If that wasn’t scary enough for you, lets move on to flaw #2 – the potential weakening of their AES Key.  The strength of a symmetric key (assuming that the underlying algorithm is secure) is largely based on the length of the key and the amount of entropy (randomness) used to produce the key.  With AES-128 (which is used by Apple here), an ideal scenario would have 128 bits of guaranteed randomness being used to establish the key.

Lets look at their key derivation combining steps  and :

AESKey_B_A_Mn = HMACKey_B_A_Mn || HMAC-SHA256(HMACKey_B_A_Mn, RSA_B_pub || RSA_A_pub || Mn)

For each individual item:

• HMACKey_B_A_Mn: Assuming good random number generation, contains 88 bits of entropy.  Note that this is not additive – while this value appears twice in their key derivation function, but does not equate to 176 bits of entropy due to it appearing twice.  Repeating the same value twice does not add any additional “randomness” when it’s known that every time the value will repeated in such a fashion.
• RSA_B_pub: This value is known to the public as it is a public key, so it does not provide any entropy.  0 bits of entropy.
• RSA_A_pub: This value is known to the public as it is a public key, so it does not provide any entropy.  0 bits of entropy.
• Mn: The message itself will likely contain some randomness as people are somewhat random.  I am not privy to Apple’s message format either, so I’m not sure what all it contains that could add additional entropy (i.e.: timestamps).  Without further information, I would say you’d generally want to assume the worst case here since it’s a variable input and just assume you’re working with an empty message with 0 bits of entropy.

So in totality in the worst case there may only be 88 bits of entropy being used here to produce a 128-bit key.  This would (in effect) weaken the AES encryption being used to protect the message to an equivalent of 88 bits of security strength, which once again does not meet the lower bar of 112 bits established previously.  This is about on par with the amount of security strength that their RSA encryption is providing, however, and I’m curious if that was an intentional (and bad) design decision…

Now lets look at how the message’s integrity is verified.  There are basically two components providing integrity – the 40-bit HMACKey_B_A_Mn value and the 160-bit SHA1 digest included as part of the ECDSA signature (Sig_SHA1_Mn).  I’ll focus on just the latter portion as it’s safe to assume that the SHA1 digest is going to be providing more value.  The next flaw, flaw #3, is somewhat obvious based on a previous post that I made.  In short, collisions for SHA-1 can be found (and have provably been found) with complexity that would fall at about 61 of 63 bits of security strength.  This, once again (surprise surprise), does not meet the lower bar of 112 bits I established previously.  I’ll give them credit that they used P-256 which is designed to fall into that 128-bits of security strength group of algorithms – but the fact that they used SHA-1 as the digest (and not like SHA-256) ruined that…
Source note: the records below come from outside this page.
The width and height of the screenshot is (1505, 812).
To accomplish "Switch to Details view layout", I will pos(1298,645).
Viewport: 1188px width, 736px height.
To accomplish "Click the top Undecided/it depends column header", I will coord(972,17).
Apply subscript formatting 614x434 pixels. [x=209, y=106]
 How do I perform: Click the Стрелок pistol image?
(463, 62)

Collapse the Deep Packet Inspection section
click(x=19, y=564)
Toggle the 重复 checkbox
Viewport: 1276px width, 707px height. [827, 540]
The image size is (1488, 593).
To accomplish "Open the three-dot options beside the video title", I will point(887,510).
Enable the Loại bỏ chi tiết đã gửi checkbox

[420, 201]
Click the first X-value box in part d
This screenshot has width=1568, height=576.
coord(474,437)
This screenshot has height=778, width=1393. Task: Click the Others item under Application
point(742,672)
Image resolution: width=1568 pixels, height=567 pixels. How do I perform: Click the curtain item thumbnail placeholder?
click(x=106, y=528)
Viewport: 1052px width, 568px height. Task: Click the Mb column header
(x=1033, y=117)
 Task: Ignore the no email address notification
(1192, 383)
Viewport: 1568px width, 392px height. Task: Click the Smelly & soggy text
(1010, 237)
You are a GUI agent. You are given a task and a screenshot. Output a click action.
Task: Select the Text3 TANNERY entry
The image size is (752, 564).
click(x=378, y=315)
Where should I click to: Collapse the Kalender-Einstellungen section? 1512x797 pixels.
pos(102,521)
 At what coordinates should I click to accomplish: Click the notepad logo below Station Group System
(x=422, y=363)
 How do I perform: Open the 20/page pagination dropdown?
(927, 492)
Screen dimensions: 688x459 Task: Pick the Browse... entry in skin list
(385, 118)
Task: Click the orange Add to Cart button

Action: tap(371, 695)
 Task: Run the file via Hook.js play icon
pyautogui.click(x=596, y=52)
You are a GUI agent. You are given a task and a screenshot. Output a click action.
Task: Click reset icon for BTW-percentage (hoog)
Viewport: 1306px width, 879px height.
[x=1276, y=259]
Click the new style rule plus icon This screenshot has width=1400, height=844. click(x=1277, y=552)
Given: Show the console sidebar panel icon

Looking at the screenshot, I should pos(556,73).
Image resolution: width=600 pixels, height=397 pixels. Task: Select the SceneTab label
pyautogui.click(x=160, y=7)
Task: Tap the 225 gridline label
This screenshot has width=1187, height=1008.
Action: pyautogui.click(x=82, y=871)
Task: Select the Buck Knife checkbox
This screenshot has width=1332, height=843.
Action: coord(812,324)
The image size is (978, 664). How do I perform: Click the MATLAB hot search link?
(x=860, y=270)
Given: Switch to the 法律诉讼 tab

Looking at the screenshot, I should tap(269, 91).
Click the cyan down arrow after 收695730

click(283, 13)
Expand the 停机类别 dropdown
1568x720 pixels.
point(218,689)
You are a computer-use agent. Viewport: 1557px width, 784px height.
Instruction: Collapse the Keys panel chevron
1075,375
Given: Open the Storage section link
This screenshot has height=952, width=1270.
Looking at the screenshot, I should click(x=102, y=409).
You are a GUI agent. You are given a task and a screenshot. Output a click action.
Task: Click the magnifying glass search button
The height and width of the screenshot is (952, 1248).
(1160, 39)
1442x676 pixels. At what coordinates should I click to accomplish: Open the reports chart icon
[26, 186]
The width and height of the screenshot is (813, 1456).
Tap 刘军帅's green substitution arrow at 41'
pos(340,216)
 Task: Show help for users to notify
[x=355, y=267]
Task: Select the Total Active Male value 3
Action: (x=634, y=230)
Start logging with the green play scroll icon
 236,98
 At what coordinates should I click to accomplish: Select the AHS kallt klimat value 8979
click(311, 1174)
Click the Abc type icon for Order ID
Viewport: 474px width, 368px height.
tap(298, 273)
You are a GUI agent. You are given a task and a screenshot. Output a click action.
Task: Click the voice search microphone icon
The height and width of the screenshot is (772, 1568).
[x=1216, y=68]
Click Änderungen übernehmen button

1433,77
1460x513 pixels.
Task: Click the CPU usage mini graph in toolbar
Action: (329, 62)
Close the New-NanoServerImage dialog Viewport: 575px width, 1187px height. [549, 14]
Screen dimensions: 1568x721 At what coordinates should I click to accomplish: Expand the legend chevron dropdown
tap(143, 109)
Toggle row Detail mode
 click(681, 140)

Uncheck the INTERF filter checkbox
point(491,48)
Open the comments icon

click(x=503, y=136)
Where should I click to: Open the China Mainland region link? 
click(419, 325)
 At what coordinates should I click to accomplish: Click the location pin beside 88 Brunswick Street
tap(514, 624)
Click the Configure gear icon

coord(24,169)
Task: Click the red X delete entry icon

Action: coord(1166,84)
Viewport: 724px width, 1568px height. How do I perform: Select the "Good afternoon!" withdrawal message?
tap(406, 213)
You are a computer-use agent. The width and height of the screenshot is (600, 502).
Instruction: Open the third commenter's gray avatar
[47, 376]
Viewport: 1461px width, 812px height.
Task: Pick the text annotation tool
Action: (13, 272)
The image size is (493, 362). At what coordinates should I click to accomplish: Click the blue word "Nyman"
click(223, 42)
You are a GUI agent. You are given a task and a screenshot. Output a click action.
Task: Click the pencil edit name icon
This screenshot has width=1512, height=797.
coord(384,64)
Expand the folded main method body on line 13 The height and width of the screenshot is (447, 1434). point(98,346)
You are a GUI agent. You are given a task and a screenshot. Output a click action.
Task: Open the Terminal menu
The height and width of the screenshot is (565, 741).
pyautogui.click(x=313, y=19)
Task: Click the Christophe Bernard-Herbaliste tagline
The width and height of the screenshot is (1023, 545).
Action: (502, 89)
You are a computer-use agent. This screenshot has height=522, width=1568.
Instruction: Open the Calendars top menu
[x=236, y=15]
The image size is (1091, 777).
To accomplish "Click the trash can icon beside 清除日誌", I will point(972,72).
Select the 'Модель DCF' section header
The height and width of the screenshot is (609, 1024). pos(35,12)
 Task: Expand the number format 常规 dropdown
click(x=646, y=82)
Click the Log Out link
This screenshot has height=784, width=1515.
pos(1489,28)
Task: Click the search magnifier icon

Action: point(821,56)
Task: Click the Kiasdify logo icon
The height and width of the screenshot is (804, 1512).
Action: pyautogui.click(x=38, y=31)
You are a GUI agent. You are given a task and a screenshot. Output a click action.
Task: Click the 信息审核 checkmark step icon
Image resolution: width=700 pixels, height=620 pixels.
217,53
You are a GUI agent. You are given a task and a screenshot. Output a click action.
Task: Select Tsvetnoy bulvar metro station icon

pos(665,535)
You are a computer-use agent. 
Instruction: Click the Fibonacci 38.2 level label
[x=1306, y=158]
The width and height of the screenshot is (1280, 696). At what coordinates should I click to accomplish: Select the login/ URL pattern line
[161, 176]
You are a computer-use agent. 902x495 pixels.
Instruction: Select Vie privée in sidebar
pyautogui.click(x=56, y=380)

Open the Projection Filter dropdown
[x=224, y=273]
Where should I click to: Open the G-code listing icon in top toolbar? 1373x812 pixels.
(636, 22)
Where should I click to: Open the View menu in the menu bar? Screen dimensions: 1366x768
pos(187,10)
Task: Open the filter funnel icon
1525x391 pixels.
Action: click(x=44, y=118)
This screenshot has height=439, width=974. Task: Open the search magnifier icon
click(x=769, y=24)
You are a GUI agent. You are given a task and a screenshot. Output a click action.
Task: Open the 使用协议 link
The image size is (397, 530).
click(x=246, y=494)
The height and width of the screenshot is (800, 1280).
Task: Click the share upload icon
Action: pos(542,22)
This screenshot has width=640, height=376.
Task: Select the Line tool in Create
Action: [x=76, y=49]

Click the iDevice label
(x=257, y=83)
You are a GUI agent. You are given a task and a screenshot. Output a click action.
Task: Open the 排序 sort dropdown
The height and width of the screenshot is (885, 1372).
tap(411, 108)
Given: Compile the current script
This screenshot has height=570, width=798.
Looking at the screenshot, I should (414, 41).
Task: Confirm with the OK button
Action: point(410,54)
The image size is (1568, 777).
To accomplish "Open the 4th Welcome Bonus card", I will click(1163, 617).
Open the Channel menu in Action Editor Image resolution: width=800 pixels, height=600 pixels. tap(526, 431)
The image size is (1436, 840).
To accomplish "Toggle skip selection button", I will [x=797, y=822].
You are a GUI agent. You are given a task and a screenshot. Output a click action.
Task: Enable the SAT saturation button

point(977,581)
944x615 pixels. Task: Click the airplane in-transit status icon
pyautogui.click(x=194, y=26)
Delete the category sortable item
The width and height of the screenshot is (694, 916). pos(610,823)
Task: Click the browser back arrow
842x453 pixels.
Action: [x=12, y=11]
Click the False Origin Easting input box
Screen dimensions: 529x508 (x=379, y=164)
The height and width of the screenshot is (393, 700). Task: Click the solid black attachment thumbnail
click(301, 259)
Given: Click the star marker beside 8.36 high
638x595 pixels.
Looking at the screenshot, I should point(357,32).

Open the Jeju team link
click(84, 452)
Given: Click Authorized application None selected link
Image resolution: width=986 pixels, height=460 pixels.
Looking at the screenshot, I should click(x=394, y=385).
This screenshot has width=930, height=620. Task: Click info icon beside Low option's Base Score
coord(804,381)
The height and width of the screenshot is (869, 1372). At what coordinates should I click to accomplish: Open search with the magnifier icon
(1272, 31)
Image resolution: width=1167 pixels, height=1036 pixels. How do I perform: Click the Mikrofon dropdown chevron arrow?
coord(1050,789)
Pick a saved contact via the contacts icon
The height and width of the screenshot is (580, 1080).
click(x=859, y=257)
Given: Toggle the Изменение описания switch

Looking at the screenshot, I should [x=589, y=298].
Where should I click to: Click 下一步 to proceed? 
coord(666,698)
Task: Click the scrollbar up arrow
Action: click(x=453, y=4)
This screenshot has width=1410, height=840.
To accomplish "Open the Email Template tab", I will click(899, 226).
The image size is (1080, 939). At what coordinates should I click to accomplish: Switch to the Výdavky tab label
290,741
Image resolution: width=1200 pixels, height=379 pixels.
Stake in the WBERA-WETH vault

I guess this also brings up a good point, which I’ll call flaw #3.1, which is just that they didn’t bother to just use a standardized authentication encryption scheme here like AES-GCM or AES-CCM, but instead decided to roll their own sort of authenticated encryption scheme using AES-CTR with a combination of a 40-bit MAC.  While this 40-bit MAC may somewhat mitigate the attack that Matt Green discussed here that resulted from the lack of a MAC in the message – a 40-bit MAC is not providing any meaningful level of security in my opinion.  I assume that the reason that it was done this way was to make it backwards compatible with the original iMessage protocol formats.